Le casse-tête du Kosovo. Ma perplexité principale concerne la manière péremptoire dont certaines institutions communautaires, en premier lieu le Parlement européen (ainsi d'ailleurs que le « groupe de contact » de l'OTAN), excluent a priori pour le Kosovo la solution de l'indépendance ou d'un partage d'une partie du territoire avec la Serbie. Pourquoi? Pourquoi considérer que la coexistence de différentes ethnies, protégée par le «respect des minorités», représente la seule formule acceptable, comme hier dans le cas de la Bosnie ? L'histoire nous apprend que parfois des solutions «politiquement correctes», satisfaisantes en théorie, peuvent en pratique provoquer des conflits et des désastres plus tard, si elles n'ont pas l'appui des populations. Je m'interroge avec d'autant plus de bonne conscience qu'entre-temps la commission internationale présidée par Giuliano Amato a diffusé le rapport sur le Kosovo qui lui avait été demandé par plusieurs grandes fondations européennes et américaines, et ses conclusions sont éloignées de ce que l'on peut comprendre de la position de l'UE. M. Amato lui-même a expliqué que sa commission, en estimant que le status quo est dangereux et insoutenable, a choisi une formule progressive, à appliquer avec prudence et précautions, mais qui, en définitive, aboutirait à l'autonomie du Kosovo et son adhésion à l'UE en tant que pays indépendant à l'horizon 2014. Par étapes, bien entendu: un Sommet européen en 2006 définirait le chemin vers l'adhésion de tous les pays de la région ; le Kosovo aurait d'abord une «indépendance sans souveraineté» qui devrait apporter la preuve de son respect de la minorité serbe ; son adhésion serait prévue pour 2014, centième anniversaire de l'assassinat de Sarajevo qui a déclenché la première guerre mondiale.
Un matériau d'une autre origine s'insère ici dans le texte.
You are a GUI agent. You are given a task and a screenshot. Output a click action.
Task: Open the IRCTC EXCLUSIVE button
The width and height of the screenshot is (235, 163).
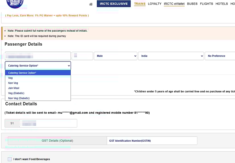[114, 4]
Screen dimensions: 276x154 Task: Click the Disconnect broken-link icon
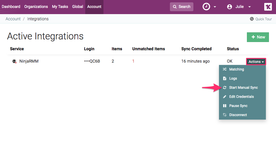click(x=225, y=115)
Rêve d'un idéaliste ? Je n'en sais rien. Je dis seulement que personne ne devrait imposer dès maintenant «sa» formule magique. La semaine dernière, le Sénat belge a organisé un débat sur l'avenir du Kosovo en invitant notamment les autorités locales et serbes. Le président kosovar Ibrahim Rugova était là, et il a parlé d'indépendance et de viabilité économique. Mais le débat n'a pas été contradictoire, car l'ambassadeur de Serbie avait refusé d'y participer en estimant que les organisateurs avaient laissé trop de place à M. Rugova. Pas de résultat concluant, donc, mais l'initiative belge indique la voie du dialogue.